4. Adjust the dollar values of your open roster spots

So how to spend those extra $22? It just takes some simple math. Take all of the open spots. Add them up. Calculate what percentage each spot takes up of that total. Add those $22 to the total. Multiply that sum by each percentage and badabingbadaboom, you’ve got how much you want to spend on each spot. Enter the new values back into the spreadsheet and the Projected Total will update (oh by the way, I added a Projected Total). I prefer to have about $15 left at the end of the draft, so I added $9 to the adjusted total of the open spots. You can see all the math I did here * pushes glasses back up onto the bridge of nose.*

5. Determine your targets for each roster spot

Rather than try and evaluate every player available in the draft, I recommend you target players you think are worthy (We’re not worthy! We’re scum! We suck!) of your open roster spots. So, create a new tab in your spreadsheet and label it Targets. Make a list of players to target for each open roster spot. I like to put the dollar amount I have allotted for that spot at the top, but you do you, Baby Boo. Again, I use the SC to make my initial list for each spot and then I make my own adjustments. Here’s mine. The players highlighted green are my main targets and the players in gray are secondary targets in case I miss out on one of my main squeezes and I’m forced to drink the juice of a lesser male incel tears/jizz.

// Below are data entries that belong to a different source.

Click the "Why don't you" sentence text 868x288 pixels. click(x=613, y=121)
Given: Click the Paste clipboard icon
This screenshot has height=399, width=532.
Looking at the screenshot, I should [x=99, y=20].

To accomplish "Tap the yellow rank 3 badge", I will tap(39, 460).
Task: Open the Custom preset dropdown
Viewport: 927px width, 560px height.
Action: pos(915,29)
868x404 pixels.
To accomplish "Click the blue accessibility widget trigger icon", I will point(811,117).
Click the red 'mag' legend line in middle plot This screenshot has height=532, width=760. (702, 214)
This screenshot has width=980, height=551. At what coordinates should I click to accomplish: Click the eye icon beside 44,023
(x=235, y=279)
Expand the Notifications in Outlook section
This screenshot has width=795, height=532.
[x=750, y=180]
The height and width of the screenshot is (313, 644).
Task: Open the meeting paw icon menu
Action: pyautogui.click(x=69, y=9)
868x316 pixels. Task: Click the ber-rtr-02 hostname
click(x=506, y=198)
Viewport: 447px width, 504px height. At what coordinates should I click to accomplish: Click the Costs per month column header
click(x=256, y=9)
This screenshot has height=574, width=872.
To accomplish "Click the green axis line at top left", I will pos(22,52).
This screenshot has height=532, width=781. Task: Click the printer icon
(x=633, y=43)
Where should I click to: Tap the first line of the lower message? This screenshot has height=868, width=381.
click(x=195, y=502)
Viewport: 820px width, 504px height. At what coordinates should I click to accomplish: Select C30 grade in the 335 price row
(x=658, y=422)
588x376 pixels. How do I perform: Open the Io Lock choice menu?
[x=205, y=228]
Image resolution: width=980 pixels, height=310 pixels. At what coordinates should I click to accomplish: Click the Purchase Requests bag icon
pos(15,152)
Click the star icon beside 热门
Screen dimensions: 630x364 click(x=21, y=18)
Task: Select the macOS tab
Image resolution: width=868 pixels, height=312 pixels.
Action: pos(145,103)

A quick note, I’m not saying you don’t need to be aware of the rest of the players available in the draft pool. I’m merely saying you need to be acutely aware of the needs of your team, that way you can adjust when the draft doesn’t go exactly how you planned because it never does.

6. Draft your team

We have arrived. Please remain seated until the pilot turns off the seat belt sign. While the sign is on, the floor of the aisle is exposed to molten hot lava. If you get out of your seat and rush into the aisle before the sign turns off, you will die. Hey, a guy can dream.

As I alluded to above, despite all the planning you do, the draft will never go how you expect it to. Some DoOoDe spent $23 on Kyle flippin’ Freeland in my draft. Just remember to keep it simple. Have one main target in mind for each spot. Nominate those players early, you’re more likely to get them at a discount early in the draft. If you’re outbid, move on to your next target. If your other targets are nominated before your main target, bid on them. Make sure you’re not left bidding on the last target for any one spot or you’ll surely be forced to overpay. Keep track of which of your targets are drafted (and for how much if you can). And remember that the layout allows you to be flexible, so if you see a great value that isn’t necessarily for the roster spot you need or there’s that one player you’ve just got to have then go for it, but don’t forget to adjust the numbers. If you want to check out how my draft went, I’m in league #328, my team is the Pine Bluff Bluffers. Do the damn thing! More soon.